There is a condition known as Nitrogen Narcosis. Some people experience symptoms akin to those caused by Nitros Oxide at depth. This can be a very dangerous condition in that you’re underwater in an altered mental state.

Below 100 feet, there’s a risk of oxygen toxicity due to increased oxygen saturation. Deep divers use a special mixture of air to avoid this (nitrox)
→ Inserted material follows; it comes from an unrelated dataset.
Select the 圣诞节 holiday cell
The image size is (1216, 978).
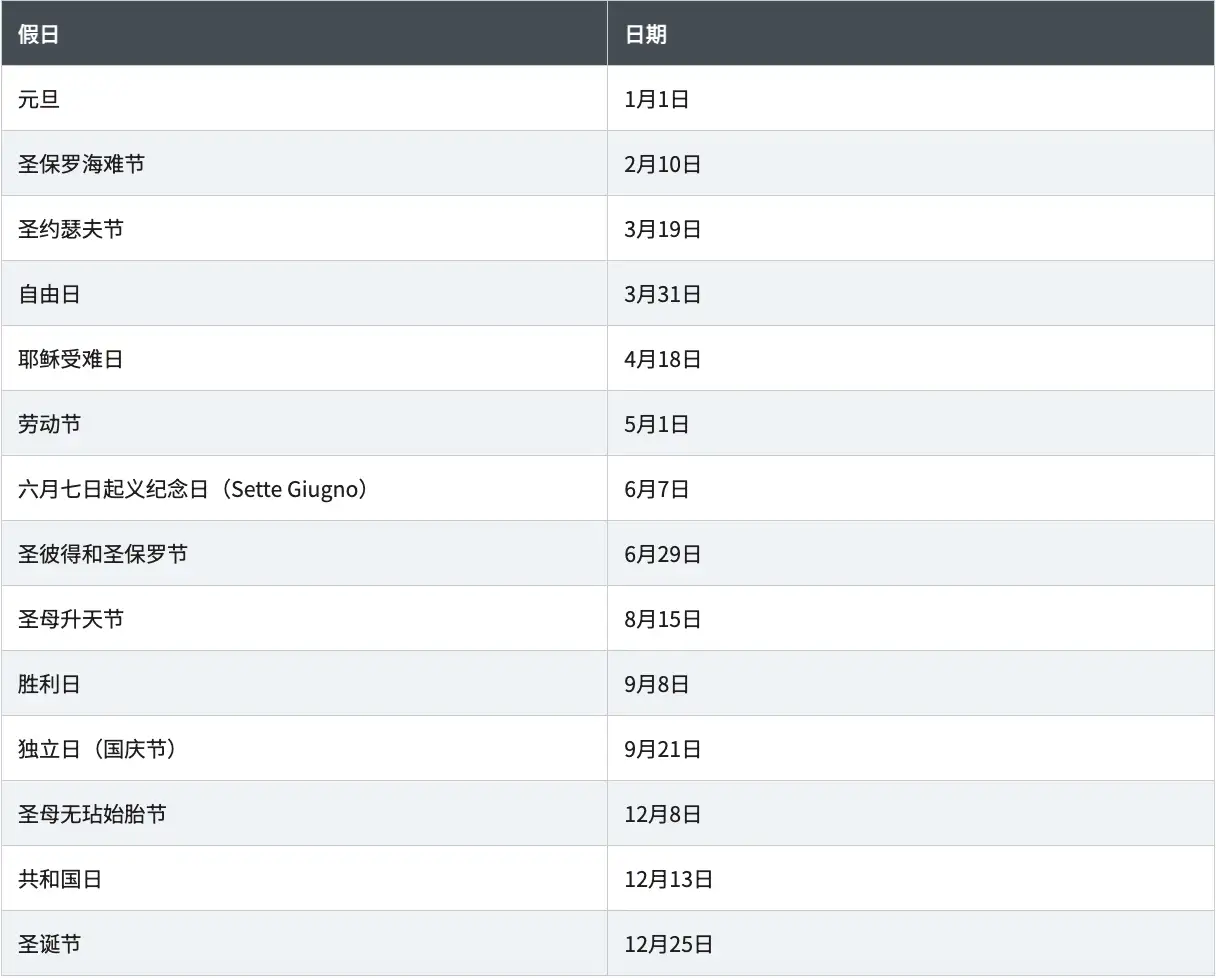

Decompression occurs because more nitrogen dissolves in your blood at high pressures. When you start coming up, the nitrogen comes out of your blood as bubbles. If you do it slowly, the nitrogen can come out through your lungs like normal. If you come up too fast, the bubbles don’t have time to reach the lungs before they start collecting in your joints. This puts pressure on your joints and causes pain, known as “the bends” or decompression sickness.

Think of a can of Pringles. If you take it up to a mountain top too quickly, the cap pops open because the pressure from when it was filled with air at sea level is much higher than the air pressure at the mountain top. This is because air sits on air, so it’s thickest and heaviest at the lowest altitudes.

When you go diving, the same thing happens. The water pressure is much higher when you go lower, so the air that goes into your lungs is at a much higher pressure than your lungs would normally be at in order to expand to their regular size for taking a breath.

So it’s not the high pressures that hurt your lungs (to a point) but the changes in pressure while you have air in your lungs. You don’t want to ascend or descend too quickly and have your lungs explode/collapse as a result, like the can of Pringles on the mountain top.